The tasks:
a) In the ModelBuilder documentation, how many parameters does the Trunc_normal distribution expect?
b) Reproduce everything in the ModelBuilder documentation from "Builds and fits" down to "be sampled from.".
c) Write what comes next in the ModelBuilder documentation, picking up after its last line.

Reading passage:

- - - -

Model Builder Class

class starlord.ModelBuilder

Builds and fits a Bayesian model to the given specification.

Variables are defined implicitly – if you use a variable, the ModelBuilder will handle declaring them based on their category, which is determined by a prefix (e.g. p.foo is a parameter named foo). The categories of variable are:

Parameters:: p.[name], these are model parameters to be sampled from.
Constants:: c.[name], these are set when the sampler is run and don’t change.
Local Variables:: l.[name] these are calculated for each log likelihood call but not recorded
Grid Variables:: d.[grid_name].[output_name], these indicate the grid should be interpolated to get the value, which will often result in more parameters being implicitly defined.

Typically, you initialize the builder (there are no significant options at init) and use constraint(), assign(), and sometimes expression() to define the model’s likelihood. Then you can look at how the model is set up with summary(); using grid variables often automatically defines new parameters for their inputs. If you don’t like the default inputs, you can override them with override_input. Finally, you must define priors with prior() before you can get a sampler for the model with build_sampler().

Distributions (for priors and likelihoods) are specified from the following list, with the number of expected parameters in parentheses:

Normal (2):: The common normal distribution with a mean and standard deviation.
Uniform (2):: A uniform distribution with a lower and upper bound.
Beta (2):: A Beta distribution parameterized by \(\alpha\) and \(\beta\).
Gamma (2):: A Gamma distribution parameterized by \(\alpha\) and \(\beta\). Note that unlike scipy.stats.gamma, this is in terms of the shape and rate rather than shape and scale \(\theta = 1/\beta\).
Exponential (1):: The exponential distribution parameterized by a rate parameter \(\lambda\).
Trunc_power (3):: A power law distribution with power \(k\) and lower and upper bounds \(a\) and \(b\).
Trunc_normal (4):: A normal distribution with a mean and standard deviation as well as lower and upper bounds \(a\) and \(b\).
Trunc_exponential (3):: The exponential distribution parameterized by a rate parameter \(\lambda\), and lower and upper bounds \(a\) and \(b\).
Chabrier (4):: A piecewise prior for stellar log-masses based on a log-normal and power-law distribution from Chabrier (2002). It has four parameters – the log-normal to power-law boundary point, the log-normal mean and sigma, and the rate for the power law component rate = (1+power)*ln(10).
Chabrier_disk (0):: The Chabrier prior using the parameters for disk and young cluster stars from Chabrier (2002), table 2.
Chabrier_globular (0):: The Chabrier prior using the parameters for globular cluster stars from Chabrier (2002), table 2.
Chabrier_spheroid (0):: The Chabrier prior using the parameters for spheroid stars from Chabrier (2002), table 2.

__init__(verbose=False, fancy_text=True)

Parameters:

verbose (bool) – If True, print extra debugging info
fancy_text (bool) – If True, color and style terminal output text

assign(var, expr)

Adds a likelihood component that sets a local variable to the given expression.

Parameters:

var (str) – The variable to be assigned (e.g. l.varname)

- - - -

Dataset records:
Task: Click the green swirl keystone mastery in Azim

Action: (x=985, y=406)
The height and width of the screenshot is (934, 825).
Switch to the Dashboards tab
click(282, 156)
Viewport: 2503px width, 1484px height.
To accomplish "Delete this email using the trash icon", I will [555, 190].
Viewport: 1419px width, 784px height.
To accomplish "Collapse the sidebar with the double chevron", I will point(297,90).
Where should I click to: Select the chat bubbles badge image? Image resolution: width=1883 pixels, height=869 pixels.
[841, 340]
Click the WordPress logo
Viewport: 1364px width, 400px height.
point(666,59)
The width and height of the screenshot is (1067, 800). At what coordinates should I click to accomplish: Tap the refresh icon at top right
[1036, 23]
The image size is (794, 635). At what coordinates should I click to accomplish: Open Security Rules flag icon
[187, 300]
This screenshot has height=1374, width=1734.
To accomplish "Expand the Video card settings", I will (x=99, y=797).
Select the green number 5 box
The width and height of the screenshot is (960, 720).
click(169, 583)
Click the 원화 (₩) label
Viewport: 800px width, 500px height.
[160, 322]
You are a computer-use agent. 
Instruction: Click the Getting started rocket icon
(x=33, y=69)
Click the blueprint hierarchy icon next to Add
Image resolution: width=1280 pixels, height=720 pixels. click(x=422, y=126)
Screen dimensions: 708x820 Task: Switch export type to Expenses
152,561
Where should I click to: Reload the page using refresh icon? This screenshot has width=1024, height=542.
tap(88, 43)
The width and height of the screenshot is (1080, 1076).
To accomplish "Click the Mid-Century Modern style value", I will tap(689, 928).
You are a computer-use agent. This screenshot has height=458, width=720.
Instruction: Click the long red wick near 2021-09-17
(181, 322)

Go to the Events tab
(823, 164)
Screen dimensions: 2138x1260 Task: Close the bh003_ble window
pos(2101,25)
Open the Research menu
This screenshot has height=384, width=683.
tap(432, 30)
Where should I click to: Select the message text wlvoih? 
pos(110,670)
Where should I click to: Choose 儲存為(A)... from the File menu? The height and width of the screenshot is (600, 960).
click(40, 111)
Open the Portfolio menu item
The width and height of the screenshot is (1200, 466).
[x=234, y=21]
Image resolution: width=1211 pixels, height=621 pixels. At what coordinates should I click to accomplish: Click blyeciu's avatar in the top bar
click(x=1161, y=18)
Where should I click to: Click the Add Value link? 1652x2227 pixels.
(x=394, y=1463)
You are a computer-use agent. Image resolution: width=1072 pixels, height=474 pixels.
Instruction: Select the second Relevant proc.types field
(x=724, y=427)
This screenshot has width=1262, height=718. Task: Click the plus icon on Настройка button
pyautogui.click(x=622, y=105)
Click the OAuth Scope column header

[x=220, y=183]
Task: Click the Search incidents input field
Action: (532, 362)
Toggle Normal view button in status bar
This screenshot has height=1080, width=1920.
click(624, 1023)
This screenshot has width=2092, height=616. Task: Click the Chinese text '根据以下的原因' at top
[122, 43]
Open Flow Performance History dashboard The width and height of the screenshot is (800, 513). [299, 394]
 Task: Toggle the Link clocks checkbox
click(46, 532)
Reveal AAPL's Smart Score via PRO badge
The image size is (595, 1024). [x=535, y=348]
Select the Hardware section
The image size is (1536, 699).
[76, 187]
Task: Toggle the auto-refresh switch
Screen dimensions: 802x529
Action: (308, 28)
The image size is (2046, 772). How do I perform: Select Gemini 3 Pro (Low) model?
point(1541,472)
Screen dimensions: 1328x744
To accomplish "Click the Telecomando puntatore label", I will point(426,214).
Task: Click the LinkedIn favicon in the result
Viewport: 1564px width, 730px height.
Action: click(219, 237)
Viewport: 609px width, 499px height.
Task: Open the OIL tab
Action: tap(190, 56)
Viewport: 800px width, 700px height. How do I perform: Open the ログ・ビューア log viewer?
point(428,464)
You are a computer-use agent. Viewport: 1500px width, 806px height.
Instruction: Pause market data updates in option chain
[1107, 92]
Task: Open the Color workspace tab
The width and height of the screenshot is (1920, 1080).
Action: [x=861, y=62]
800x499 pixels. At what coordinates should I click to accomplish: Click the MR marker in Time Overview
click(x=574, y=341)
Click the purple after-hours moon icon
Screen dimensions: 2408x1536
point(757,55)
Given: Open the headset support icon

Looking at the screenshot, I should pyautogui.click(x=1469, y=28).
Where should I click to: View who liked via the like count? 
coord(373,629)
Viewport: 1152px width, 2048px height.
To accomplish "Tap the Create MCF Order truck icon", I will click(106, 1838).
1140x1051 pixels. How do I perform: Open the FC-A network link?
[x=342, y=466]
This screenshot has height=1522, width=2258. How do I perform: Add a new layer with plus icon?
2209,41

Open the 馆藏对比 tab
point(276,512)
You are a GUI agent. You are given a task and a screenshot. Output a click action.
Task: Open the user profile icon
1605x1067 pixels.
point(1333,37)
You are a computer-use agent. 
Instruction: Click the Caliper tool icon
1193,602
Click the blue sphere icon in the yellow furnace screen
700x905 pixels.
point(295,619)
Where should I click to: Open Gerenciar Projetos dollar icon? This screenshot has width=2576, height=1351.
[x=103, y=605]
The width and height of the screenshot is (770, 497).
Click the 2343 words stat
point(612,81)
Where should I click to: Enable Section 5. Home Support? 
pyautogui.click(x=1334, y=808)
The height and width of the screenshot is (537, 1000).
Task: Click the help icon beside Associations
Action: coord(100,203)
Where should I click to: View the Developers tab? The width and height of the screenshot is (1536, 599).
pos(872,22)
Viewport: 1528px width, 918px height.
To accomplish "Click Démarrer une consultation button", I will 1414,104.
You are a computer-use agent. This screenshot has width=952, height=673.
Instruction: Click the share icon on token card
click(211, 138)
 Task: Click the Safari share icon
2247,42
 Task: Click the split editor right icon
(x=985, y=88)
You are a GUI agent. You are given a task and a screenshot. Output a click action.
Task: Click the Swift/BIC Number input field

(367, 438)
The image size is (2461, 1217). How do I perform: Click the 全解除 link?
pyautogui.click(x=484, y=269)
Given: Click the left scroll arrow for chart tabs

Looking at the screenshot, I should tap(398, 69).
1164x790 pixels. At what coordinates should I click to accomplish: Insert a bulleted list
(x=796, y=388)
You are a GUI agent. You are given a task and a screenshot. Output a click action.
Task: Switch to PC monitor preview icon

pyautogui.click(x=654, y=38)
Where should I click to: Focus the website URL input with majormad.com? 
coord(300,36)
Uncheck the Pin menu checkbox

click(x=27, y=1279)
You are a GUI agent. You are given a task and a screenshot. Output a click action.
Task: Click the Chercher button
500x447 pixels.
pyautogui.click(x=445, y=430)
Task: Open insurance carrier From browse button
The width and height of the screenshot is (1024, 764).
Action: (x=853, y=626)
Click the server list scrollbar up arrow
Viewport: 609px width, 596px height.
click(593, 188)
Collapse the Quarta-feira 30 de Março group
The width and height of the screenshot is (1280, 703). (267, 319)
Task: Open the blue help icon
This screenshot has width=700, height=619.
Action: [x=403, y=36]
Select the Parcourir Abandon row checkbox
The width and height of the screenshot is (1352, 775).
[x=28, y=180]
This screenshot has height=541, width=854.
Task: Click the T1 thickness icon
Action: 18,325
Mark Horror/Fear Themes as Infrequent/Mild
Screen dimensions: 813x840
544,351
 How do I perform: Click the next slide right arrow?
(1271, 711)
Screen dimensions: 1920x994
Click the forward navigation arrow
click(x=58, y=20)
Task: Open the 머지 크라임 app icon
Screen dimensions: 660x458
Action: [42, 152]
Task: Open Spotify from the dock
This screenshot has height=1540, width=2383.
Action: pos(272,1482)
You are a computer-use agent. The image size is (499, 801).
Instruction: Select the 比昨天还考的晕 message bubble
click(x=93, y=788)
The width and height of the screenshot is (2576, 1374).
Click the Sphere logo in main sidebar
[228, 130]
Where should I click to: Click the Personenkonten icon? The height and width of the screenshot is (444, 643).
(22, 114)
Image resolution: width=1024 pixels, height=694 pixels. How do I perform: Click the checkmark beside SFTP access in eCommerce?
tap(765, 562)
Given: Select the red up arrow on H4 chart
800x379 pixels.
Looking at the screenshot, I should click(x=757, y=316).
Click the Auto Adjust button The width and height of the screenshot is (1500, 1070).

- - - -

Answers to each task:
a) Four.

b)
Builds and fits a Bayesian model to the given specification.

Variables are defined implicitly – if you use a variable, the ModelBuilder will handle declaring them based on their category, which is determined by a prefix (e.g. p.foo is a parameter named foo). The categories of variable are:

Parameters:: p.[name], these are model parameters to be sampled from.

c)
expr (str) – The value or expression to set the variable to (e.g. math.log10(p.mass))

Return type:

None

Example

Suppose a grid you wish to use named foo outputs bar, but you have measured the sqrt(bar). Rather than propagating uncertainties (an approximation), you could instead use:

builder.assign("l.sqrt_bar", "math.sqrt(foo.bar)")
builder.constraint("l.sqrt_bar", "normal", ["c.sqrt_bar_mu", "c.sqrt_bar_sigma"])

Grid names are resolved in expr as usual. I’ve written the mean and uncertainty as (arbitrarily-named) constants to set later, but you can use literals instead if you want to.

build_sampler(sampler_type, constants={}, **init_args)

Construct an MCMC sampler for the model.

Parameters:

sampler_type (str) – selects the sampler, should be “dynesty” or “emcee”
constants (dict) – a dict of constant names and the values they should take

Returns:

A properly-initialized SamplerNested if sampler_type is “dynesty” or a SamplerEnsemble if it is “emcee”

Raises:

KeyError – if a required constant was not provided in constants
ValueError – if the sampler_type was not one of “dynesty” or “emcee”

constraint(var, dist, params)

Adds a constraint term to the log-likelihood for the given distribution and variable.

Parameters:

var (str) – The variable to which the distribution applies
dist (str) – The distribution to be used; usually normal or uniform, but the full list may be found in starlord.ModelBuilder.
params (list[str | float]) – The parameters of the distribution.

Return type:

None

Example

Suppose you are fitting a stellar model and the 2MASS_H magnitude is 6.5 +/- 0.05. If you’re using the MIST grid, you could add this constraint to the model with:

builder.constraint("mist.2MASS_H", "normal", [6.5, 0.05])

expression(expr)

Directly insert an expression into the generated code.

Starlord will identify any variables assigned or used within to ensure the code is sorted properly by dependency (see ModelBuilder docstring). Most of the time you can use assign() or constraint() instead, but this gives you the flexibility to add more complicated log-likelihood calculations. For now this is the only way to implement a for loop.

Parameters:: expr (str) – The expression to be inserted into the code, as a str.
Return type:: None

generate_code()

Generates the code for the model.

Returns:: A string containing the generated Cython code.
Raises:: AssertionError – if one of the various consistency checks fails.
Return type:: str

static is_valid_param(var)

Parameters:: var (str)
Return type:: bool

override_mapping(key, value)

Sets the value or symbol to use a deferred variable, often grid variables.

This can be used to fix grid axes to a particular value, or make them depend on some additional grid output or calculation. Grid inputs are set by default according to the their entry in the input_mappings grid metadata. If there is no entry then they default to being a parameter named “p.{input_name}”.

Parameters:

key (str) – The deferred variable key, e.g. “d.grid.output_var” or “d.nongrid_var”.
value (str) – What to set the variable to wherever it appears.

Examples

Suppose you are fitting a stellar model and wish to lock the metallicity to solar. If you’re using the mist grid, you could do this with:

builder.override_input("mist.feh", "0")

In the same circumstance, if you wanted to set logG to 2% higher than what the evolution tracks output (as a sensitivity test, perhaps), you could use:

builder.override_input("mist.logG", "1.02*d.mistTracks.logG")

Note that this uses another grid via a deferred variable. Starlord detectrs this via the “d.” prefix. In fact, the default input refers to d.mistTracks.logG already.

prior(param, dist, params)

Sets the prior for a model parameter. All parameters must have a prior.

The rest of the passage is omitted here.